To conduct the research, the Armed Forces Medical Examiner System laboratory in Delaware received 106 urine samples from UM Prince George’s and 69 from UMMC Midtown, analyzing them for 26 synthetic cannabinoids, 59 designer drugs, and 84 other illicit and prescription drugs. Investigators expected to see a high yield for synthetic cannabinoids—yet only one specimen tested positive, a sign that these drugs were evolving into different formulas undetectable on urine tests. Even when the lab expanded its tests for synthetic cannabinoids from 26 to 46 metabolites, just 25% tested positive for this substance. In up to a third of all specimens at each hospital, investigators found a new psychoactive substance that wasn’t a synthetic cannabinoid.

Although marijuana was the most common substance found in samples from both hospitals, two-thirds of the patients tested positive for multiple substances. Patients at UMMC Midtown tested positive mainly for marijuana, although fentanyl and nonfentanyl opioids were found in 28% and 51% of the samples, respectively. At UM Prince George’s, the illegal hallucinogenic drug PCP emerged as a substance of concern, showing up in 47% of the specimens.

“These drug use patterns are not surprising because PCP use is well documented in Prince George’s County … as well as in the neighboring city of Washington, DC. UMMC is located in Baltimore City, an area known to have a high prevalence of opioid use,” the authors of the report explained.

What was perplexing is the substances found on the tests often didn’t match up to the drugs the patients said they took. “We had cases where the doctors thought so, the patient thought so, but urinalysis showed no use of synthetic cannabinoids,” said Bradford Schwartz, MD, an emergency physician at UM Prince George’s, in a statement.

This report demonstrates the need for collaborative research teams that conduct regular monitoring of drug use trends. This would assist physicians who treat patients suffering from substance abuse, Dezman said. Emergency physicians have gotten used to treating opioid overdoses. “Patients should be told when and if they are using something as dangerous as fentanyl. Similarly, an absence of data regarding the incidence and prevalence of use prevents public health officials from making informed policy decisions,” he said.

Clinical laboratories in light of these results might want to consider expanding their panels to include screening for synthetic drugs, particularly synthetic cannabinoids and synthetic opioids, such as fentanyl and its analogs, Wise said. Dezman said his facility is developing the ability to do regular fentanyl testing in its emergency departments in Baltimore. He is also conducting further analysis on the study results.

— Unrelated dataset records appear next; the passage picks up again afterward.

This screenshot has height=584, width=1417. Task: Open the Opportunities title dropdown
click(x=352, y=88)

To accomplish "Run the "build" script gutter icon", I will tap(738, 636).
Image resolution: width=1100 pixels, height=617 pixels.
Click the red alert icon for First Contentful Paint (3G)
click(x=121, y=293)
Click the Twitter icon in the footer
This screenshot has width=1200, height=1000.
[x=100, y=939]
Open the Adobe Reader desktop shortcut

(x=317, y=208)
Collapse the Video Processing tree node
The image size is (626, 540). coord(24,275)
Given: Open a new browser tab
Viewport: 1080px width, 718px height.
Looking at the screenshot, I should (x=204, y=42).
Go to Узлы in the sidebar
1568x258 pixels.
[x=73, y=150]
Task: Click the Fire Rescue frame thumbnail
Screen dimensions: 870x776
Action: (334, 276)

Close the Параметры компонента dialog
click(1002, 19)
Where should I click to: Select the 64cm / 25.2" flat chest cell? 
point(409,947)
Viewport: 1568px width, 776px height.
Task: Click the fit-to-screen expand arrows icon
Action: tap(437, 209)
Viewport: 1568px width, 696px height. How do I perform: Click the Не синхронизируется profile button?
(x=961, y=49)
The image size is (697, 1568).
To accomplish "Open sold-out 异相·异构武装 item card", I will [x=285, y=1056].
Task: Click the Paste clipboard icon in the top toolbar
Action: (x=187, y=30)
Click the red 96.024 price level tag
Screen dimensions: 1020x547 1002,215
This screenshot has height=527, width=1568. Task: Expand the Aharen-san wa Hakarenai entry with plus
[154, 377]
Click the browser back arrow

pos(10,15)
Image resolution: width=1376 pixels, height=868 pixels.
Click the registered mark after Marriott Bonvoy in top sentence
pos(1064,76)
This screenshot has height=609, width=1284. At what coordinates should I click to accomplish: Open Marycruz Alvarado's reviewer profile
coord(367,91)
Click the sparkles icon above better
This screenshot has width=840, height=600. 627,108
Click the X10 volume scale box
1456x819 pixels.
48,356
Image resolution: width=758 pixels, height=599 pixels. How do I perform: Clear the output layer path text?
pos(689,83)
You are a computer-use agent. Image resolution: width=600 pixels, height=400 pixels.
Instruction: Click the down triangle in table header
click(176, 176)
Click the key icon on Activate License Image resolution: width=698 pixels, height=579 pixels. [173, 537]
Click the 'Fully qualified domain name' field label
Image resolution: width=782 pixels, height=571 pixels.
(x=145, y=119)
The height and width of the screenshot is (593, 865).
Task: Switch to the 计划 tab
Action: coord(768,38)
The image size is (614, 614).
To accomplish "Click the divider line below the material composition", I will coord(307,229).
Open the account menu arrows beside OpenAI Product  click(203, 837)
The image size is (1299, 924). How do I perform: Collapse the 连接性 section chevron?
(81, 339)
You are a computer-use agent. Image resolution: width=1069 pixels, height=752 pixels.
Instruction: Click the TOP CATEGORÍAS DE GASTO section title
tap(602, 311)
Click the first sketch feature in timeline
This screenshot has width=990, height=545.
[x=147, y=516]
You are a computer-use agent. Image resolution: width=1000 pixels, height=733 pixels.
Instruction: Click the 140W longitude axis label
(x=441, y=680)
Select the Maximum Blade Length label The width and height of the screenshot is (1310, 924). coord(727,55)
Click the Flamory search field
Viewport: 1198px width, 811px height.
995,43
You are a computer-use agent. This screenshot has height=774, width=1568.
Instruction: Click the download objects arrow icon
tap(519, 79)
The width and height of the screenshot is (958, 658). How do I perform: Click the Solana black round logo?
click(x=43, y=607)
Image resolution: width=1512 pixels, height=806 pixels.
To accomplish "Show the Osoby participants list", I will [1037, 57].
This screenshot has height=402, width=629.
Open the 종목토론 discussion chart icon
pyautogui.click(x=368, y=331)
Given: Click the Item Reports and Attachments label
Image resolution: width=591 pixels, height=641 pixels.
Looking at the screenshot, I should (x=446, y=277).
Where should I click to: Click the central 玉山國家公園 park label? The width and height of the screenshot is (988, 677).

CESAR in the meantime is tracking drug trends through multiple projects. It’s the coordinating center for the National Drug Early Warning System (NDEWS), which is funded by the National Institutes of Health’s National Institute on Drug Abuse. CESAR oversees NDEWS’ Drug Outbreak Testing Service, which allows public health agencies to submit at no cost up to 20 urine specimens for expanded drug testing for up to 240 drugs to identify the drugs being used by their population. CESAR is also conducting expanded urine testing as part of several larger studies funded by the Office of National Drug Control Policy to monitor drug use trends in criminal justice and public health programs across the United States. “In addition, important information can be gathered from toxicologists, particularly from within the geographic regions where the urine testing is to be conducted,” Wise said.